Clara de Sousa Vicente é mais uma artista nascida fora desta região, mas filha adotiva do Algarve por paixão e escolha. Nasceu e cresceu em Alenquer, onde o pai fazia azulejos decorativos esmaltados, numa fábrica. Com os pedaços de barro que ele lhe trazia, brincava a fazer figurinhas. Uma delas faz parte do quadro com a carta ao principezinho, que pode ser vista na exposição «As vozes dos Anjos e as palavras do Principezinho», patente até ao fim deste mês na Casa Manuel Teixeira Gomes, em Portimão.
Cresceu e, naturalmente, veio o curso na Escola de Artes Decorativas António Arroio, Arte e Técnica de Tecidos e Artes do Fogo, aprendizagem com vários ceramistas internacionais, cursos de pintura e «acima de tudo, 30 anos de experiência dentro do atelier», que define como local de trabalho, desarrumado, que não gosta de mostrar. Mas acaba por fazê-lo, se alguém desejar ver o seu trabalho mais ao pormenor.

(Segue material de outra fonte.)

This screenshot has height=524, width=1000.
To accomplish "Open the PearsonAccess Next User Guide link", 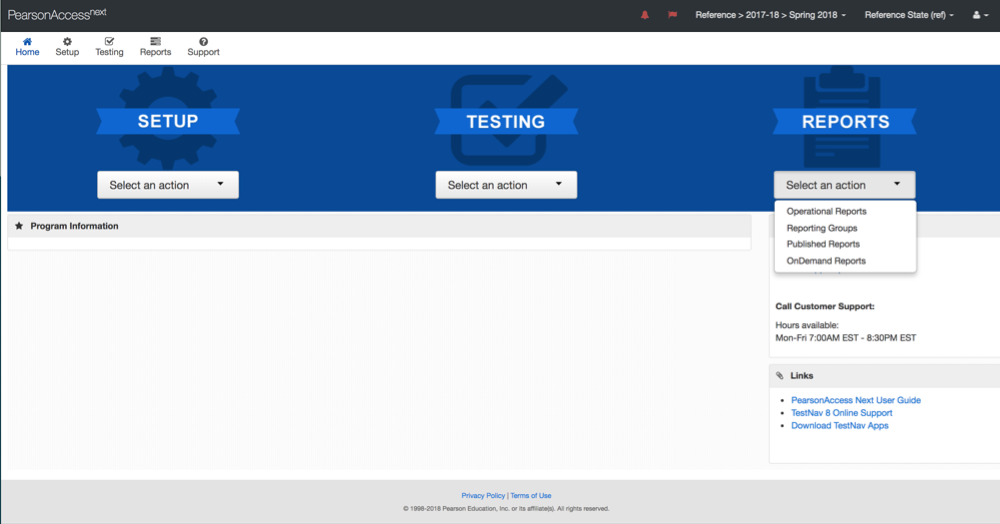I will pyautogui.click(x=855, y=400).
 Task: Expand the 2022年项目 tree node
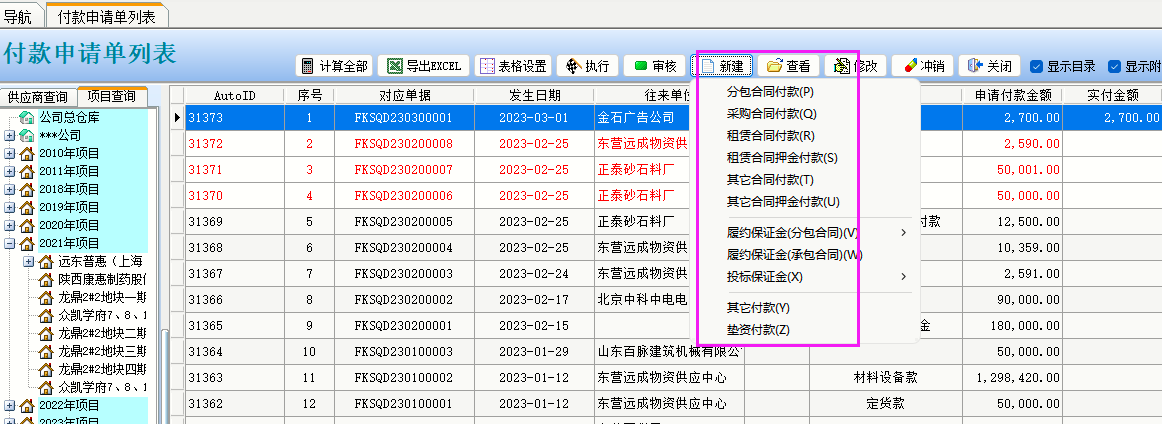(x=10, y=405)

E que se situa no centro de Monchique, vila que adotou como sua, há quase 20 anos, por paixão. «É um local de muita paz, que permite a comunhão com a natureza, onde nos podemos esconder para nos inspirarmos. Por isso estão a aparecer novos artistas, à procura dessa paz».
Clara Vicente define-se como ceramista tridimensional. «Utilizo azulejos do século XVII, azuis e com aquele tom creme. Trabalho o barro, sem moldes, tudo o que pretendo colocar-lhe em cima. A pintura é secundária. Sofrem depois várias fases de cozedura e as peças são fundidas, ou seja, coladas por ação do fogo, a temperaturas que podem atingir os 1100 graus centígrados. Os quadros também levam papéis e tecidos e contam histórias».
Fez várias exposições, das quais destaca uma em Londres, integrada num lote de 20 artistas portugueses, que foram selecionados por concurso. Exposições individuais em S. Jorge, Açores, Galeria Municipal de Arte de Barcelos, em França, Lambal e St. Étiènne.
A Exposição «Vozes dos Anjos e Palavras do Principezinho», que pretende lançar como itinerante, começou em Barcelos, sem a voz dos anjos. Clara de Sousa Vicente explicou ao «barlavento» que «as palavras e as imagens estão sempre comigo, quando concebo um painel de azulejos na minha cabeça. E vem sempre acompanhado por uma história, minha ou adaptada de um livro. Enquanto materializo, vou escrevendo frases que me vêm à cabeça».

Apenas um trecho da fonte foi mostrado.